Perfect Pizza Sauce Guide (Print Version)

# Ingredients:

01 - 3 garlic cloves, minced
02 - 1 teaspoon of sugar
03 - A pinch of crushed red pepper flakes
04 - 1 tablespoon of olive oil
05 - 1 teaspoon of oregano
06 - 1/2 teaspoon of onion powder or one halved medium onion
07 - 1 teaspoon of dried basil or a fresh basil twig
08 - 1 bottle (24 oz / 680 ml) of tomato passata or a 24 oz (800g) can of whole San Marzano tomatoes

# Instructions:

01 - Slice the garlic finely.
02 - Pour olive oil into a big pot and heat it over medium-low.
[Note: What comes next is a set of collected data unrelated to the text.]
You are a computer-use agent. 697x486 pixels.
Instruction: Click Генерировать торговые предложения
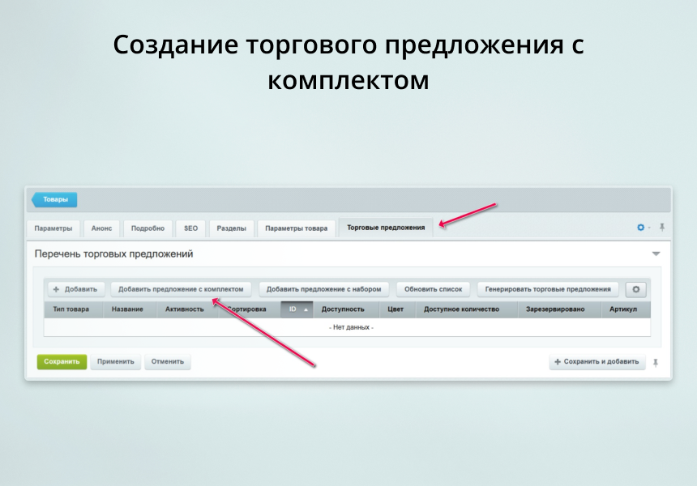tap(548, 289)
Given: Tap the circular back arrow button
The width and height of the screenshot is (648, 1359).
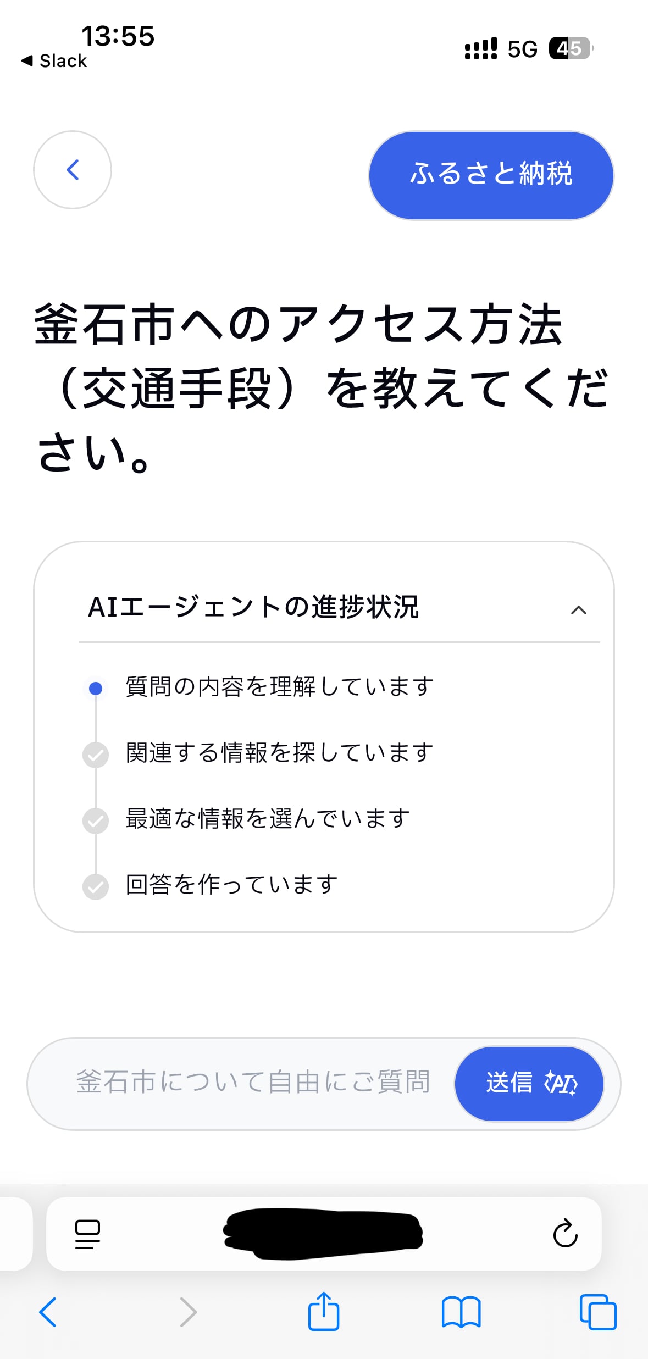Looking at the screenshot, I should 73,170.
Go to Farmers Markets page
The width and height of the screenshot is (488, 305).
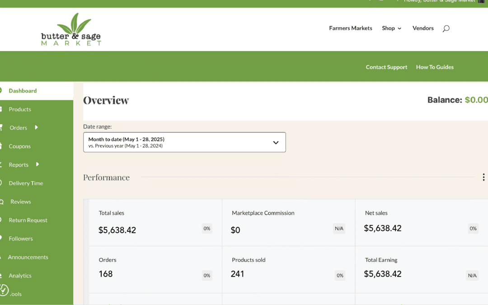(350, 28)
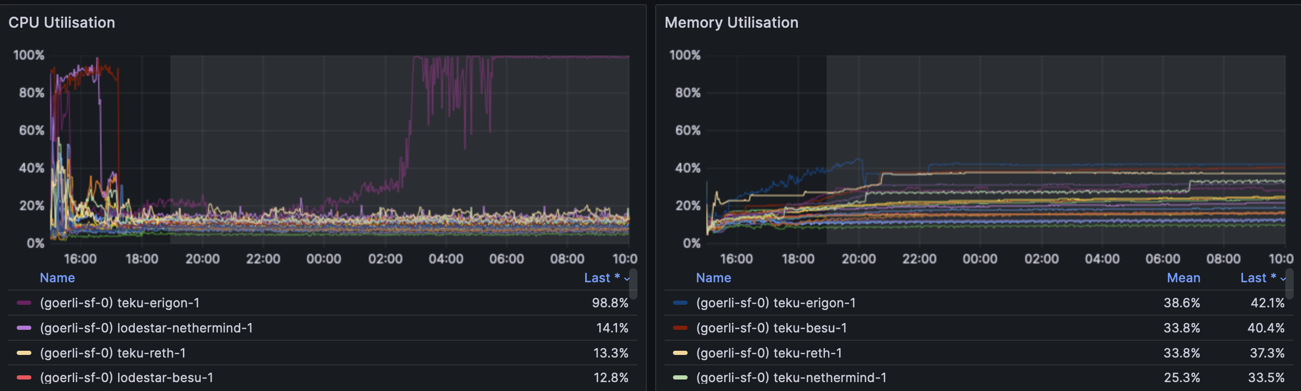1301x391 pixels.
Task: Click the CPU legend Name column header
Action: tap(57, 278)
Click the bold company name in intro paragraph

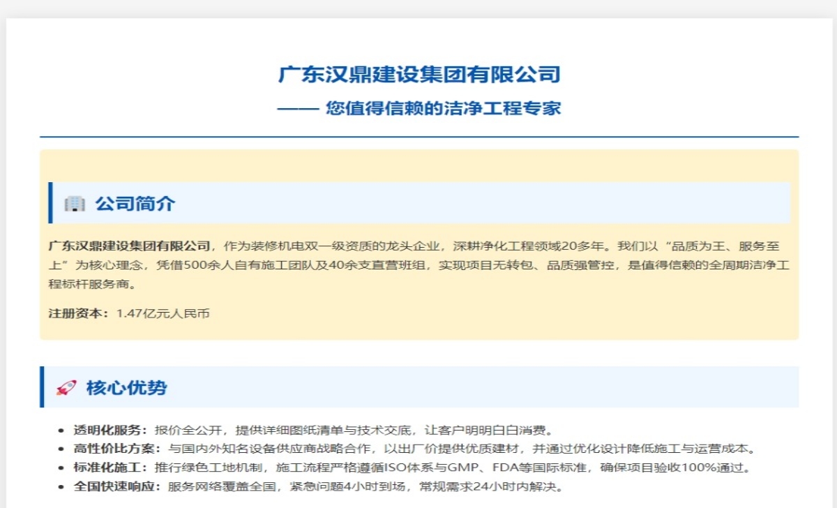click(129, 246)
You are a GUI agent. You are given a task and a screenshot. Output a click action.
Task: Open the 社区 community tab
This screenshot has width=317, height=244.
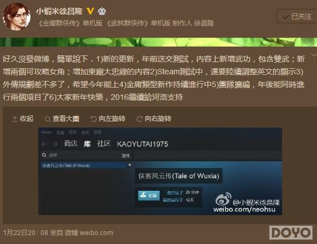104,144
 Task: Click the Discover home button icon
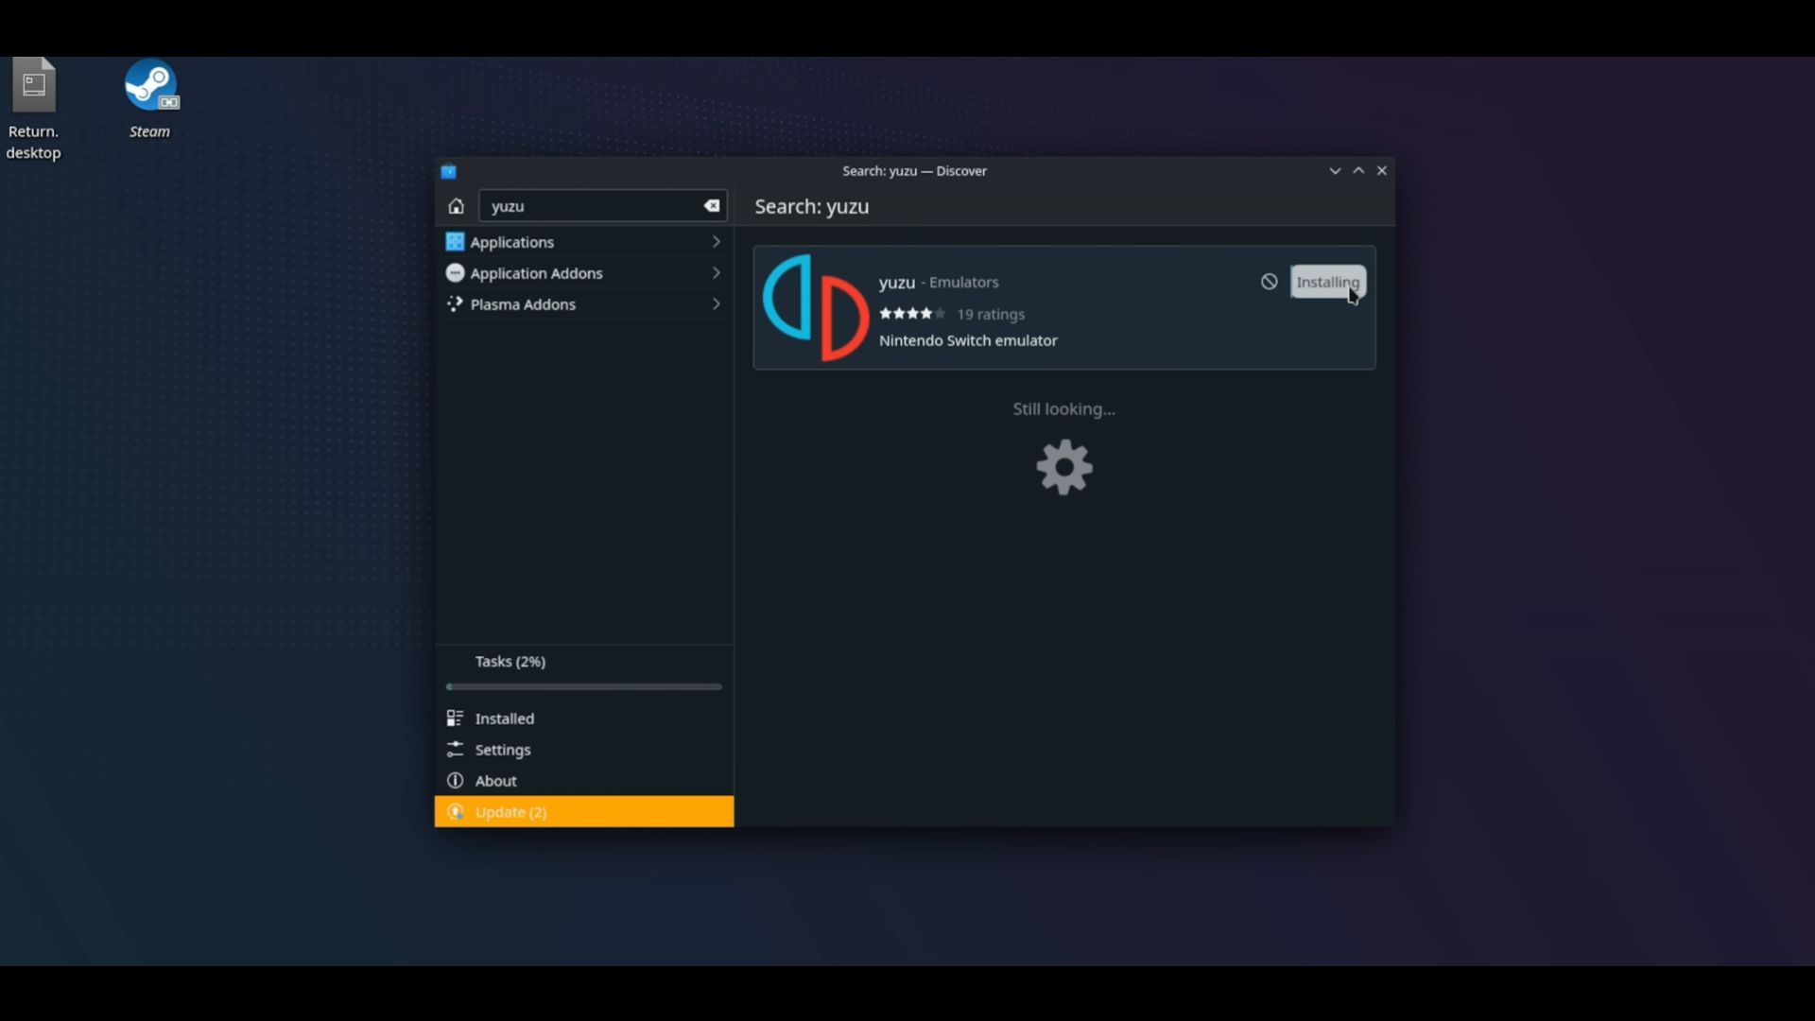pos(457,204)
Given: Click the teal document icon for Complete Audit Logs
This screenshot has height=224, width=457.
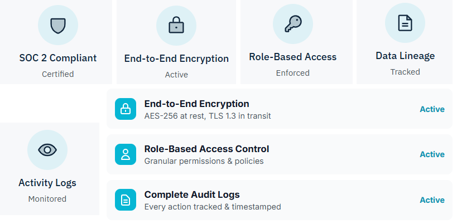Looking at the screenshot, I should (126, 200).
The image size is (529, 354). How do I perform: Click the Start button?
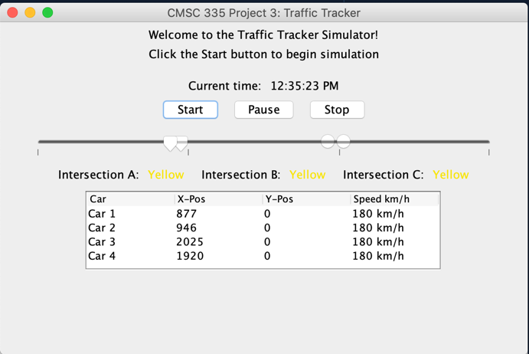click(x=191, y=110)
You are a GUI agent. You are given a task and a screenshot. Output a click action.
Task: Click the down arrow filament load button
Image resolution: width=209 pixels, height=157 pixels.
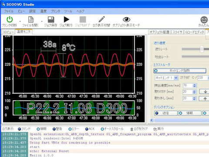tap(205, 92)
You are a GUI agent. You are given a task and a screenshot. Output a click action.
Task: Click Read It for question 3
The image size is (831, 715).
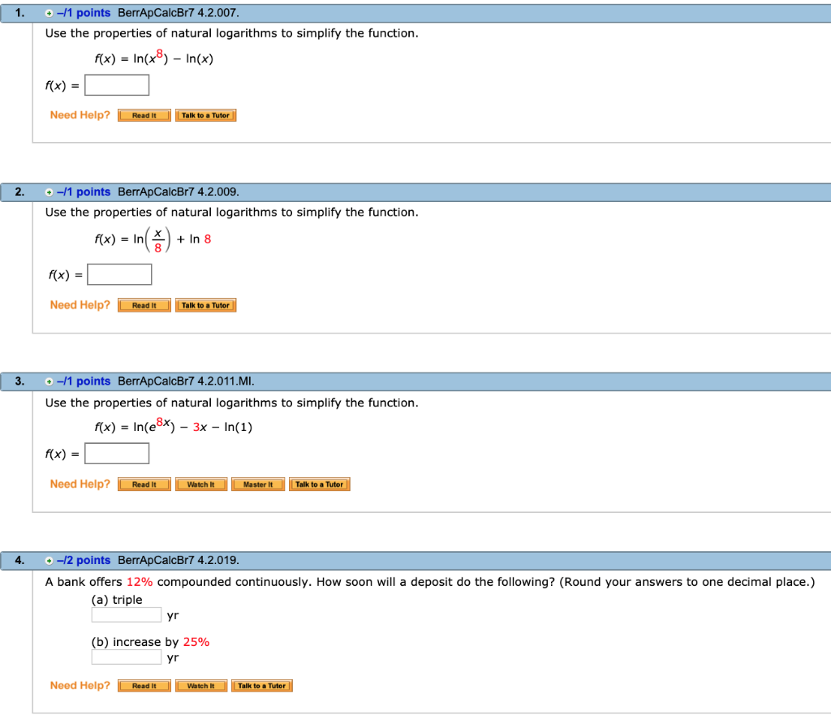[144, 484]
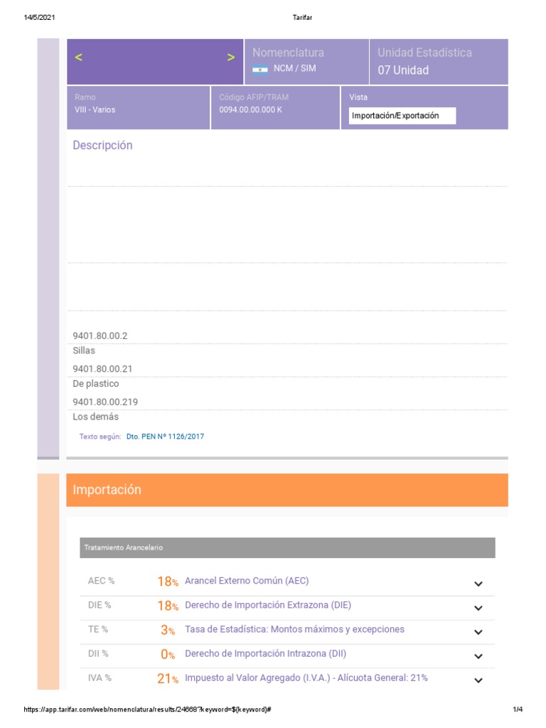546x728 pixels.
Task: Open Derecho de Importación Extrazona (DIE) link
Action: coord(267,605)
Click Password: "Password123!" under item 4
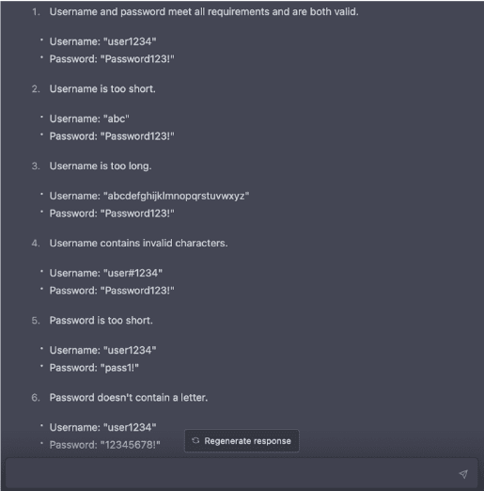The image size is (484, 491). pyautogui.click(x=112, y=291)
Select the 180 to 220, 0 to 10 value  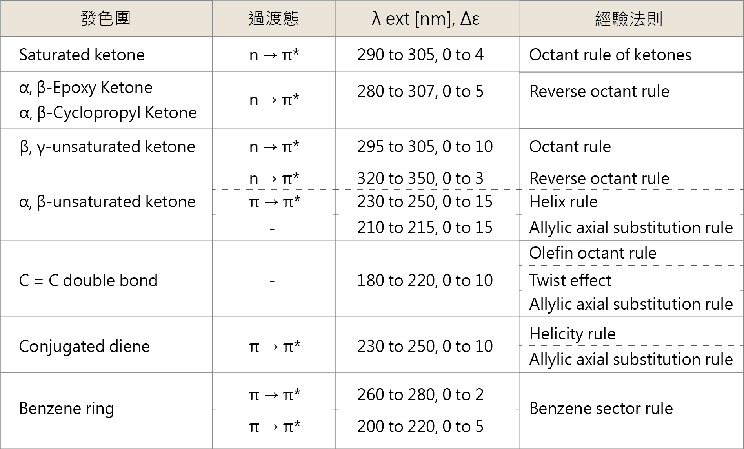point(425,281)
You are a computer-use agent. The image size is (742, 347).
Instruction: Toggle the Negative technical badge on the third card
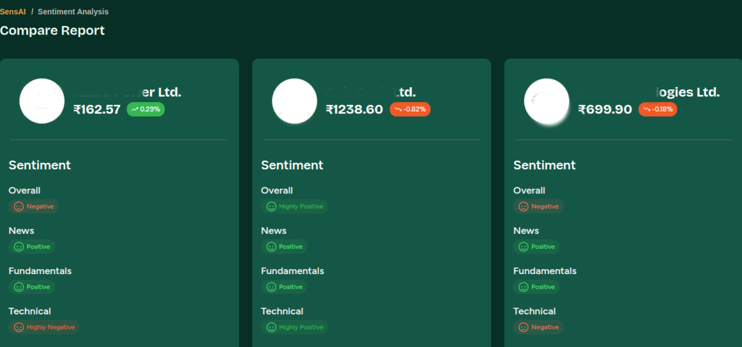538,327
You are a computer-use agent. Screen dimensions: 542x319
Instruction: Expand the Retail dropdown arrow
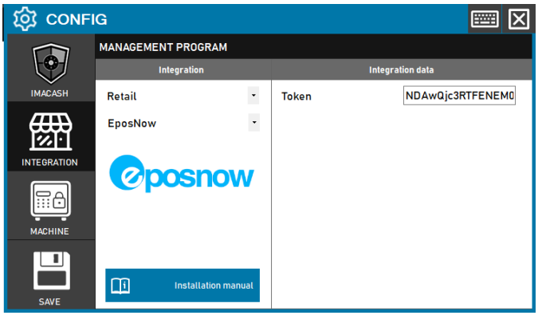click(x=253, y=96)
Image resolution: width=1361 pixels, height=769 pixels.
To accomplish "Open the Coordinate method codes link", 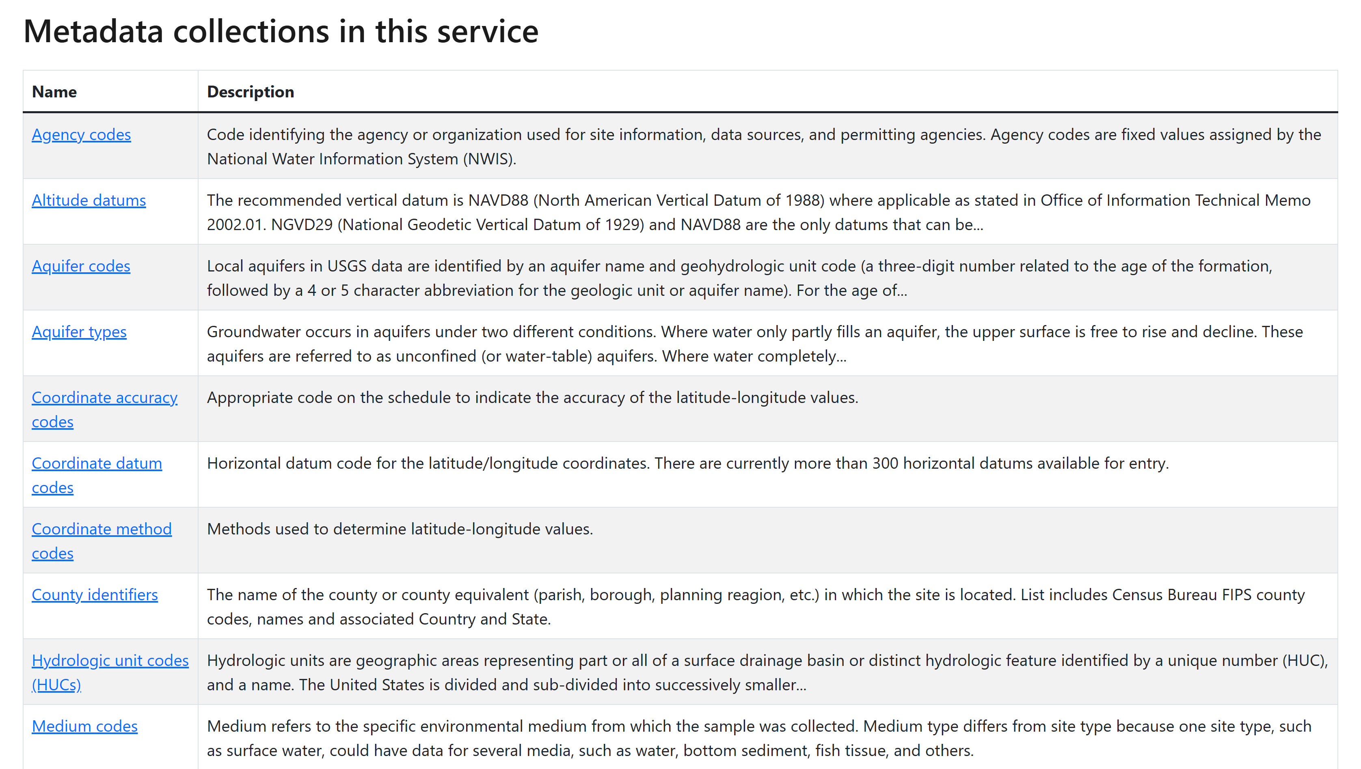I will [x=101, y=541].
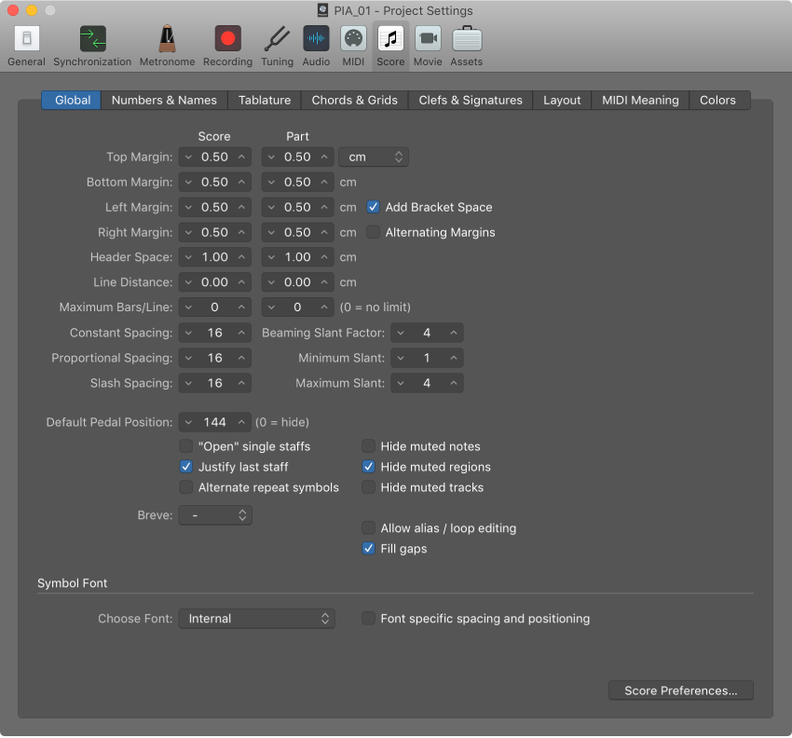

Add the garlic and stir it for about half a minute.
03 - Mix in the tomato passata and stir until it’s blended well.
04 - Mix in the oregano, sugar, basil (dried or fresh), red pepper flakes, and onion powder. Turn up the heat until it boils, then lower it to simmer for 15–20 minutes until it thickens.
05 - Fish out the basil twig and throw it away.
06 - Sprinkle in some salt and pepper to your liking. Let the sauce cool completely before adding it to a pizza base.

# Notes:

01 - San Marzano tomatoes from a can are more liquidy than tomato passata, so expect to cook them for 30–45 minutes.
02 - If you’re using whole tomatoes, toss half an onion into the pot and cook for longer. Skip the onion if you only simmer for 15 minutes.
03 - This makes roughly 2 1/4 cups—good for three medium pizzas.